HomeTechnologyNASA finds building blocks for life in Saturn's moons


The long-standing quest for aliens just got a big boost.

Scientists have discovered that phosphorus, a key building block of life, exists in the ocean beneath the icy surface of Saturn’s moon Enceladus.

The discovery was based on a review of data collected by NASA’s Cassini probe, and was published Wednesday in the leading journal Nature.

Cassini began exploring Saturn and its rings and moons in 2004, before burning up in the gas giant’s atmosphere when its mission ended in 2017.

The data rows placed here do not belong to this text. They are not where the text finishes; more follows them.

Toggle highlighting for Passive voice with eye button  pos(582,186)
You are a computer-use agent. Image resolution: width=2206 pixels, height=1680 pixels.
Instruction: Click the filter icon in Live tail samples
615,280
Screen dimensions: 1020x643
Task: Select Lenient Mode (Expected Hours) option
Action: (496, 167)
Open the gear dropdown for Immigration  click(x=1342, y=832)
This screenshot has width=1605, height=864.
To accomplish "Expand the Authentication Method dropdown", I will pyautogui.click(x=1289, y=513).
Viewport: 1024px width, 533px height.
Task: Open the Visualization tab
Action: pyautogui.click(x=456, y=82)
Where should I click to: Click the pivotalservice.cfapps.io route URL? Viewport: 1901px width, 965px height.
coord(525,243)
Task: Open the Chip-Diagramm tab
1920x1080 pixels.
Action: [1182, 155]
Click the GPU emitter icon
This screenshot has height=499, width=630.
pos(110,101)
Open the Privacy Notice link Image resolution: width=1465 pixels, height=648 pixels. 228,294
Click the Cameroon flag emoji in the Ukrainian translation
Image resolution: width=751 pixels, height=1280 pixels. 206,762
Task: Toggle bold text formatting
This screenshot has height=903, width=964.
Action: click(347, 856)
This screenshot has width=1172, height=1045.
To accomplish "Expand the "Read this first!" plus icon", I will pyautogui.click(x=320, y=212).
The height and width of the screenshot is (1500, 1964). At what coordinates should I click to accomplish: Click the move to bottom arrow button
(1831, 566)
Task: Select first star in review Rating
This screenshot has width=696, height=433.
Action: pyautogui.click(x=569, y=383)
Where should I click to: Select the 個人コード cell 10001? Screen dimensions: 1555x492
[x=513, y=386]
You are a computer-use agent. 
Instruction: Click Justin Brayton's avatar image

“This is an amazing discovery for astronomy,” said Christopher Glenn of the Southwest Research Institute, one of the paper’s co-authors, adding: “We found abundant phosphorus in ice samples from the subsurface ocean. Quantity found.”

Geysers at Enceladus’ south pole spew icy particles into space through fissures in the surface, feeding Saturn’s E ring—the blur outside the bright central rings.

Scientists had previously found other minerals and organic compounds in the ice grains, but not phosphorus, which is an essential building block for DNA and RNA, and is essential for people, animals and even marine plankton. Also found in bones and teeth.

Simply put, life as we know it would not be possible without phosphorus.

While geochemical modeling had previously found it would contain phosphorus, and the prediction was published in an earlier paper, it’s one thing to predict something and another to confirm it, Glenn said. Is.

“This is the first time that this essential element has been discovered in an ocean outside of Earth,” first author Frank Postberg, a planetary scientist at Frei Universität Berlin, said in a NASA statement.

To make the new discovery, the authors combed through data collected by Cassini’s Cosmic Dust Analyzer instrument, and confirmed the results by conducting laboratory experiments to show that phosphorus in Enceladus’ ocean water. It exists within different forms of solution.

Over the past 25 years, planetary scientists have discovered that worlds with oceans beneath the ice surface are common in our solar system.

These include Jupiter’s moon Europa, Saturn’s largest moon Titan, but an even more distant body, Pluto.

Although Earth-like planets with surface oceans need to maintain the right temperature for life within a narrow window of distance from their host star, the number of discoverable habitable bodies for worlds with subsurface oceans is limited. Increases that may be present.

“With this finding, Enceladus’ ocean is now known to support what is generally thought to be the most stringent requirement for life,” Glenn said.

“The next step is clear — we have to go back to Enceladus to see if a habitable ocean really exists.”